Tax Updates: September 26th 2023

Consistent with our commitment to provide updated information on current tax issues

Consistent with our commitment to provide updated information on current tax issues

Three new proposed Directives: "BEFIT" - Harmonization of Transfer Pricing Rules - Head Office Tax ("HOT") System for SMEs

On 12 September 2023, the European Commission (EC) issued a proposal for three Directives:

  • A Council Directive on Business in Europe: Framework for Income Taxation (BEFIT)
  • A Council Directive on the harmonization of Transfer Pricing Rules
  • A Council Directive introducing a Head Office Tax (HOT) system for micro, small and medium sized enterprises (SMEs)

More specifically:

Directive proposal for Business in Europe: Framework for Income Taxation (BEFIT)

The proposal aims to replace the previous EC’s proposal for a Common Corporate Tax Base (CCTB) and a Common Consolidated Corporate Tax Base (CCCTB) and provides common rules for determining the corporate tax base for EU-based entities taking into consideration the principles agreed upon under the OECD Pillar One and Pillar Two solutions. Key aspects of BEFIT include:

  • Scope: The rules would apply to EU-based entities that are part of a domestic or multinational group in scope of Pillar Two (i.e. revenue threshold of EUR 750 million). In addition, there would be an opt-in option for SMEs to enable them to benefit from the framework as well.
  • Tax base calculation and consolidation: The proposed rules would require the calculation of a ‘preliminary tax result’ (PTR) by each member of a group by using a ‘simplified method’ (which will include less adjustments to financial statements than the GloBE Model Rules). The PTRs of group members would then be aggregated to form a single BEFIT tax base. The aggregation of PTRs would allow in-scope groups to (i) offset cross-border losses, (ii) avoid paying withholding taxes on certain transactions (e.g. interest and royalty payments within the group), and (iii) simplify transfer pricing compliance in intra-group transactions.
  • Allocation of profits: The rules would require the BEFIT tax base to be allocated to Member States. The allocation to the eligible group members would be based on their percentage of the aggregated tax base (calculated as the average of the taxable results in the three prior fiscal years). Once allocated, Member States may apply any further base increases, tax incentives, or deductions to the company’s allocated part as long as they comply with the Pillar Two requirements. The adjusted allocated profits would then be subject to the corporate income tax rate of the respective Member State.
  • Administration: BEFIT would establish a one-stop shop as a central authority to administer the regime. The ultimate parent entity of the group would generally be required to submit an information return for the entire group with its local tax authority no later than four months after the end of the fiscal year. In addition, each individual BEFIT group member would also be required to file an individual tax return to their local tax administration. The procedural rules in respect of tax return filling, audits and appeals would generally be governed by national law.

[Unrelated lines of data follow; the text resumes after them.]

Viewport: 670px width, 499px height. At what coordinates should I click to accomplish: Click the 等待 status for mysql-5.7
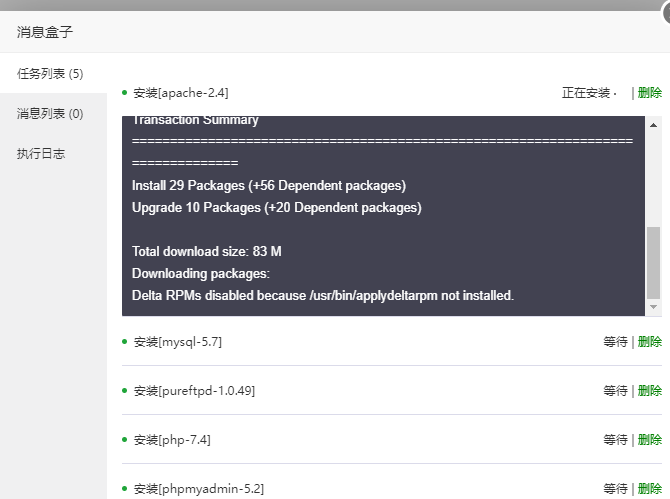[615, 342]
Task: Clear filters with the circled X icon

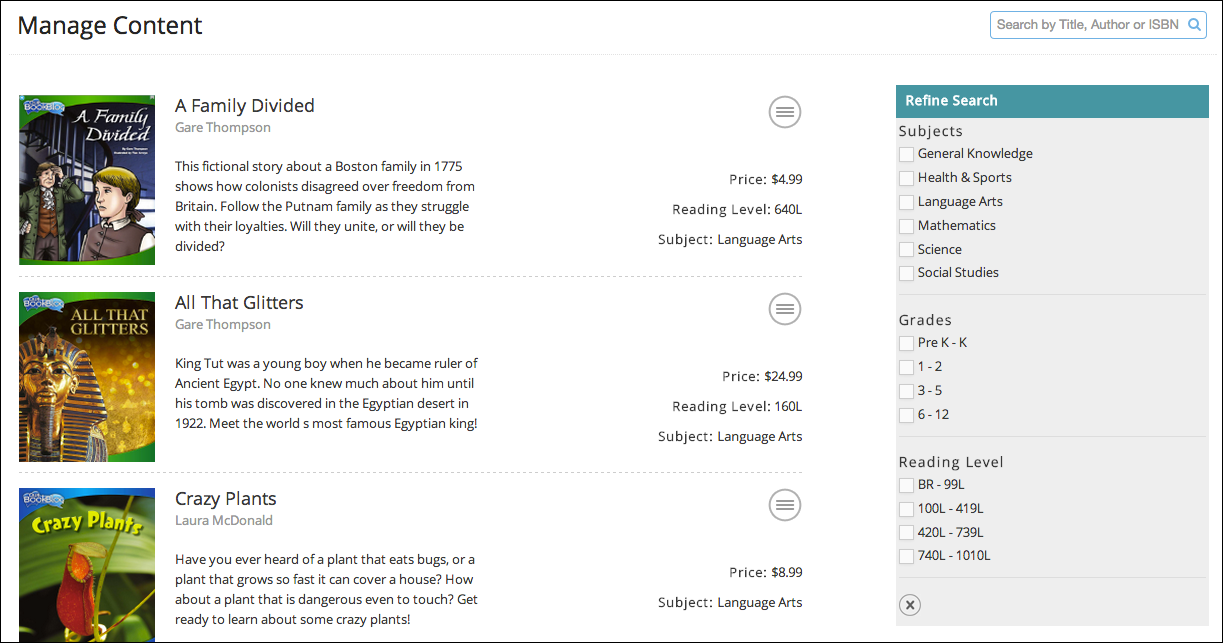Action: pyautogui.click(x=909, y=605)
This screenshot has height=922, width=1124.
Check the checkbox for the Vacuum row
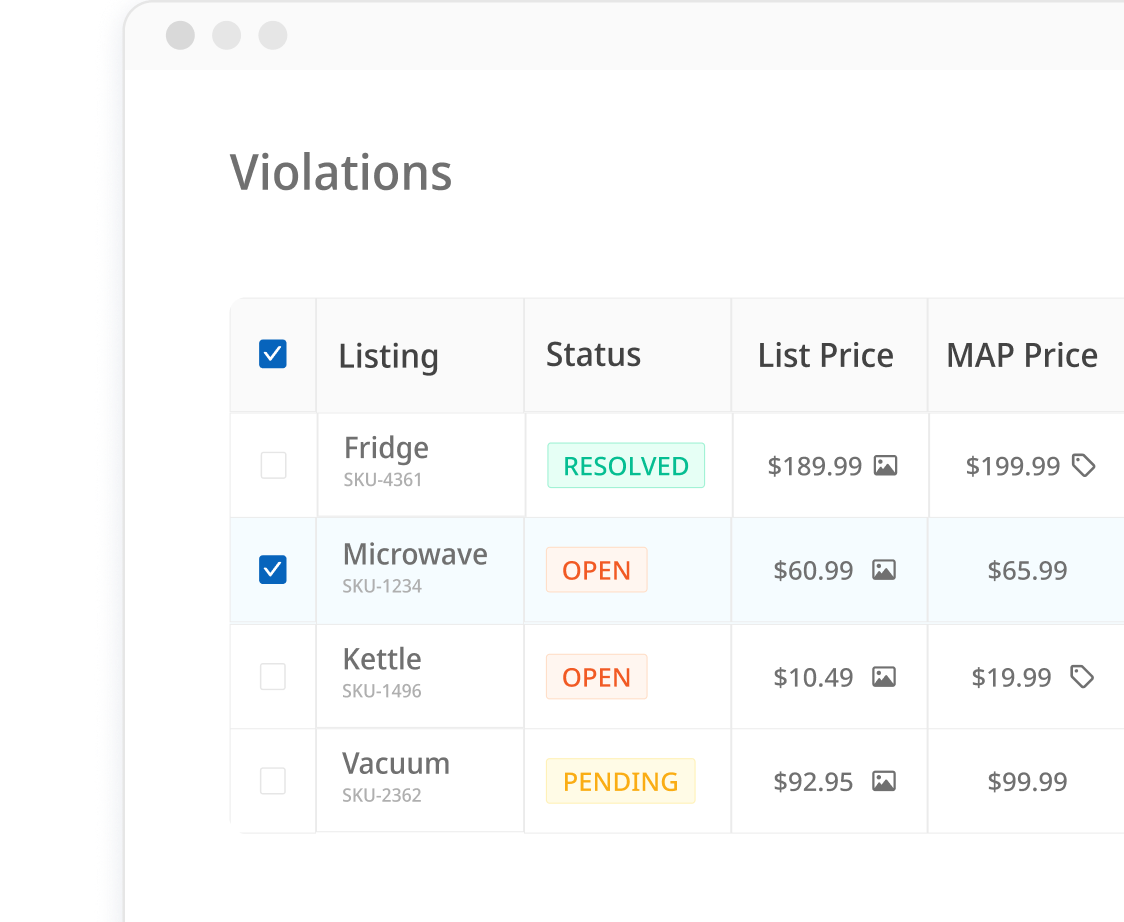click(273, 781)
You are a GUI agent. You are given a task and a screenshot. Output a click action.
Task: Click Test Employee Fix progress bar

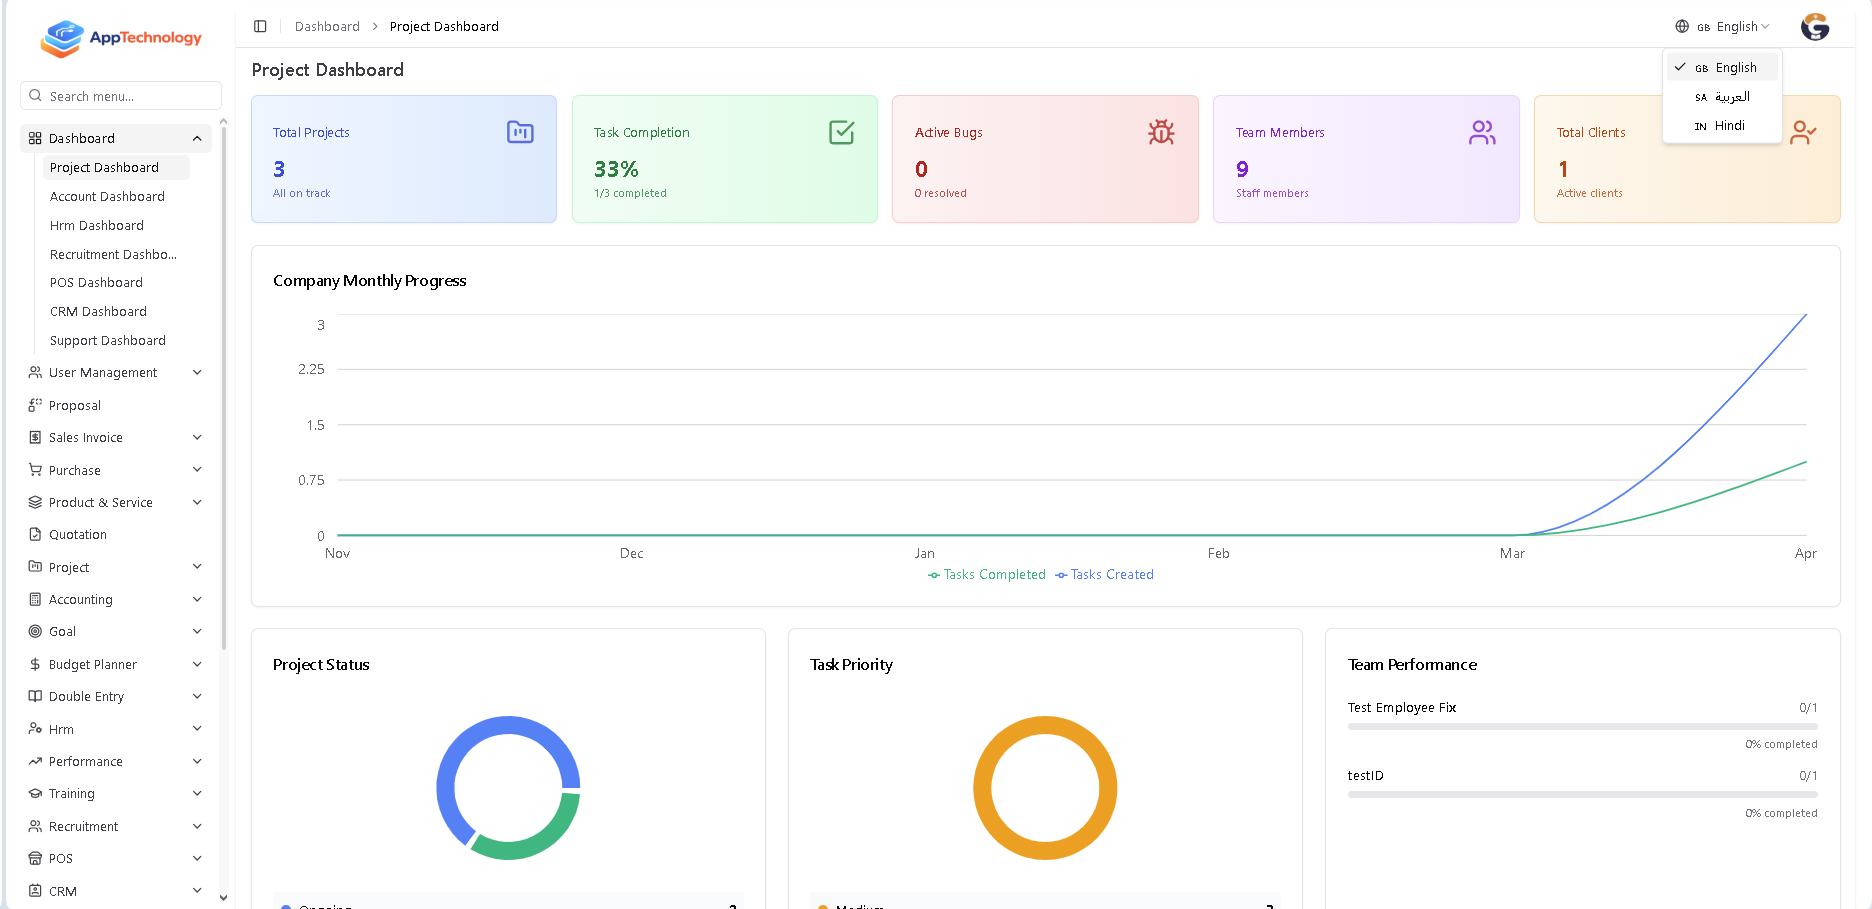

Previous experience with discussions on the C(C)CTB proposals shows that it may prove challenging for all Member States to reach agreement on a common corporate tax base framework.

The EC proposes that Member States should transpose the BEFIT proposal into domestic law by 1 January 2028, and that the provisions of the Directive should apply as of 1 July 2028. 

Proposal for Transfer Pricing Directive

The proposal relates to the implementation of common rules for determining the transfer pricing approach for EU-based entities, based on OECD principles. In brief, the EC proposes to incorporate the OECD arm’s length principle and ‘OECD Transfer Pricing Guidelines for Multinational Enterprises and Tax Administrations’ in EU law, alongside the gradual development of common approaches in the EU to the practice of applying transfer pricing. The rules would apply to all EU-based companies and permanent establishments.

The EC proposes that Member States should transpose the TP proposal by
31 December 2025 at the latest and that the provisions of the Directive should apply from 1 January 2026.

Directive proposal for Head Office Tax system for SMEs

The Directive proposal allows certain standalone small and medium sized entities (SMEs) with permanent establishments (PEs) in other EU Member States (host Member State) to calculate their tax liability based only on the tax rules of the Member State of their head office. Qualifying SMEs would only need to file a single tax return with the tax administration of their head office and this return would then be shared with other host Member States. The Member State of the head office will apply the rates applicable in the Member State(s) where the SME maintains PEs and, subsequently, transfer the resulting tax revenues to the respective host Member States.

The EC proposes that Member States should transpose the proposal by
31 December 2025 at the latest and that the provisions of the Directive should apply from 1 January 2026.